> What to produce
Every line below between the line holding "This screenshot has height=1204, width=982." and the line holding "Open the AI insights sparkle icon", inclusive, should be repeated exactly, and all other lines omitted.

(Collected data)
• • • •

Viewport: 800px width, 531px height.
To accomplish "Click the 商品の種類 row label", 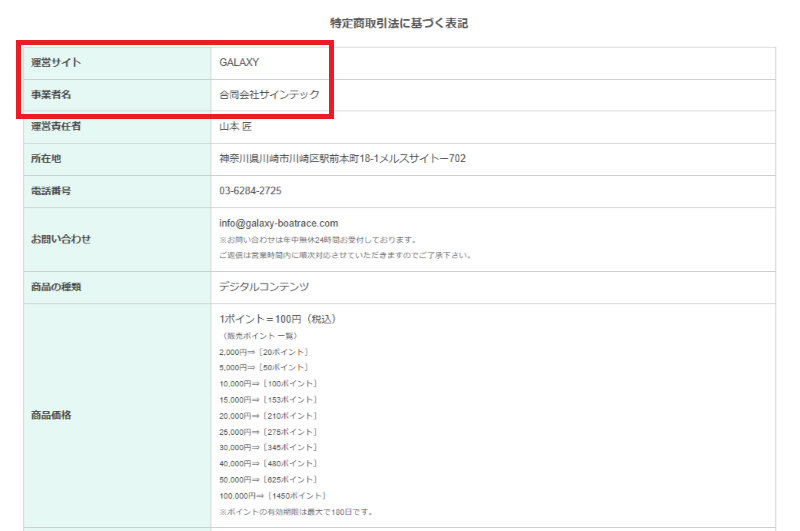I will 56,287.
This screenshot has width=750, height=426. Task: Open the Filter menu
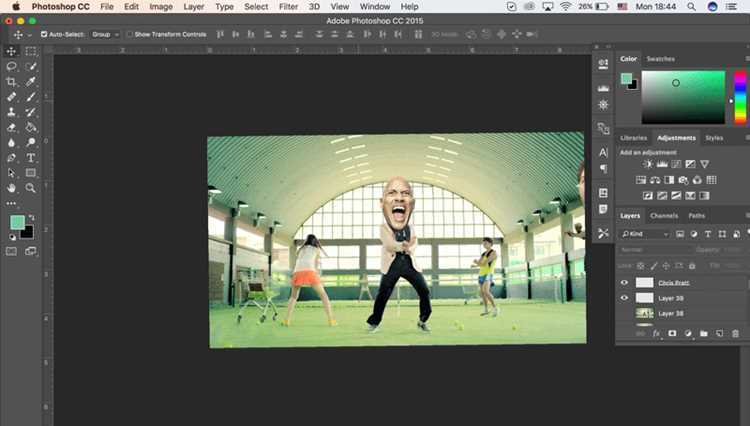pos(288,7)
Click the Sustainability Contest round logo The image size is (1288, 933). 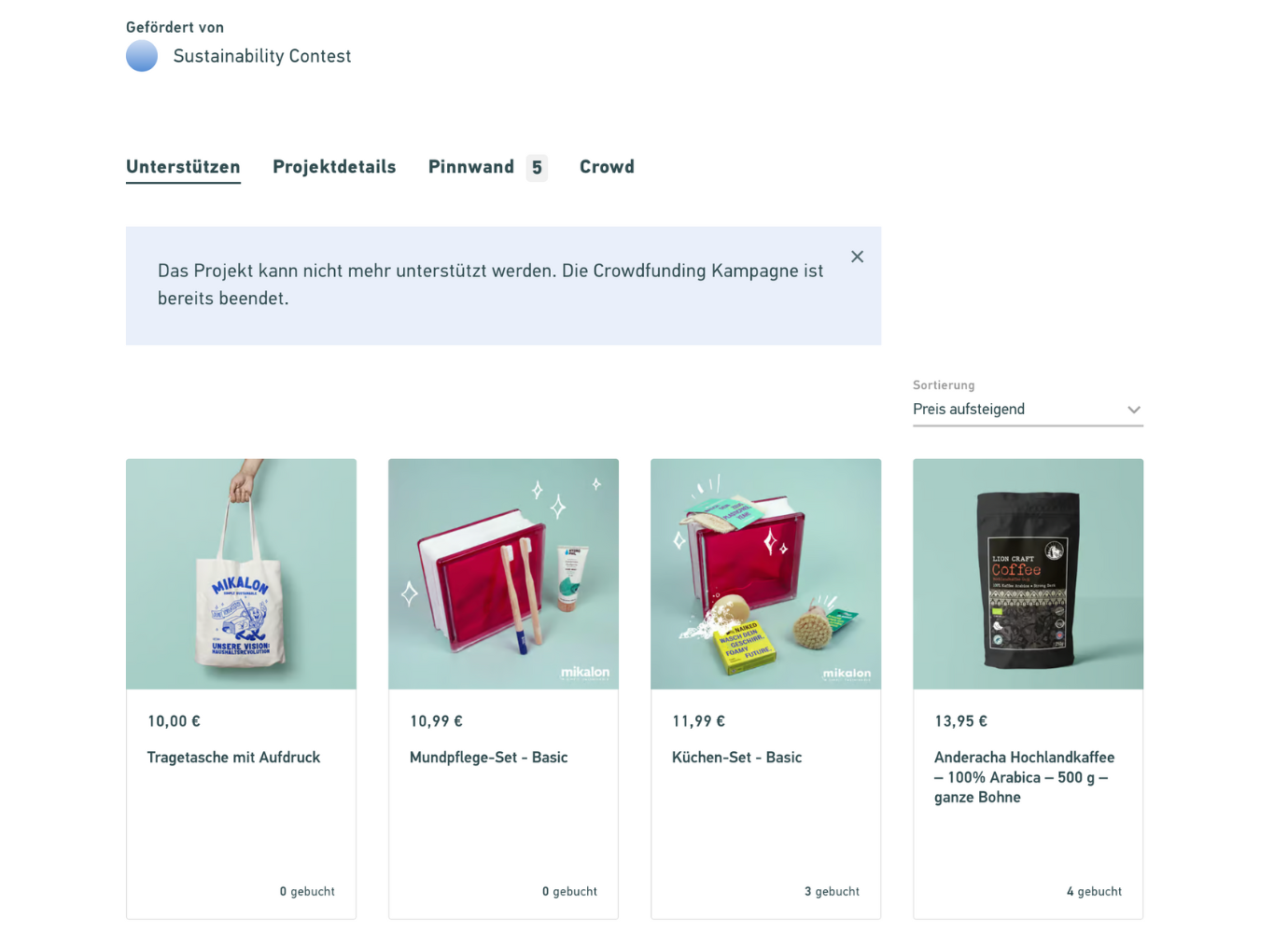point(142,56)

• • • •

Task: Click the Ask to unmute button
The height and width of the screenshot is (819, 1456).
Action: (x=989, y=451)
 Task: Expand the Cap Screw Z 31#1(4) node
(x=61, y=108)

• • • •

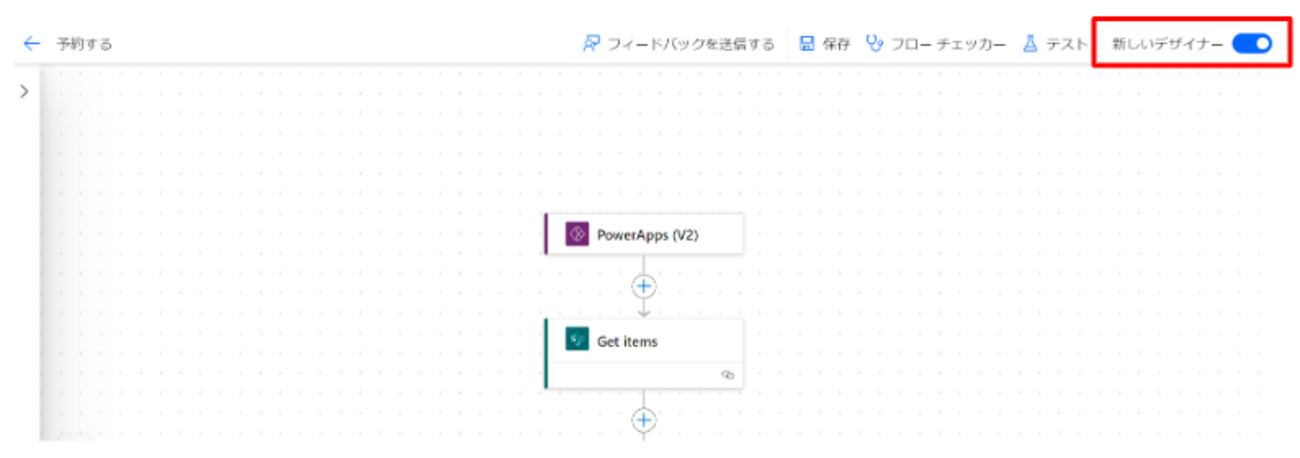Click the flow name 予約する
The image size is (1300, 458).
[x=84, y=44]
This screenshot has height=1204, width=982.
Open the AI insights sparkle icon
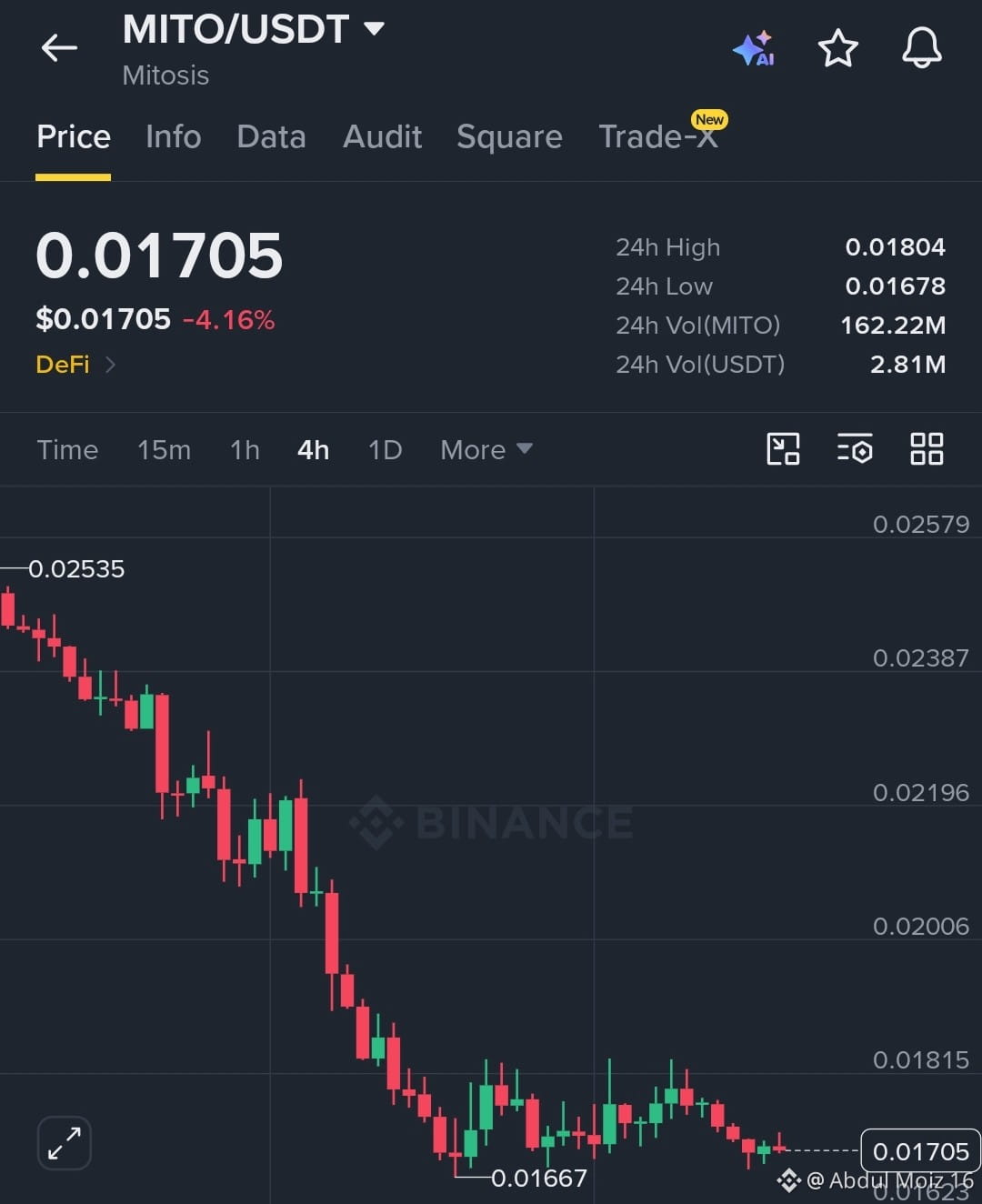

• • • •

> Exercise result
This screenshot has height=1204, width=982.
Open the AI insights sparkle icon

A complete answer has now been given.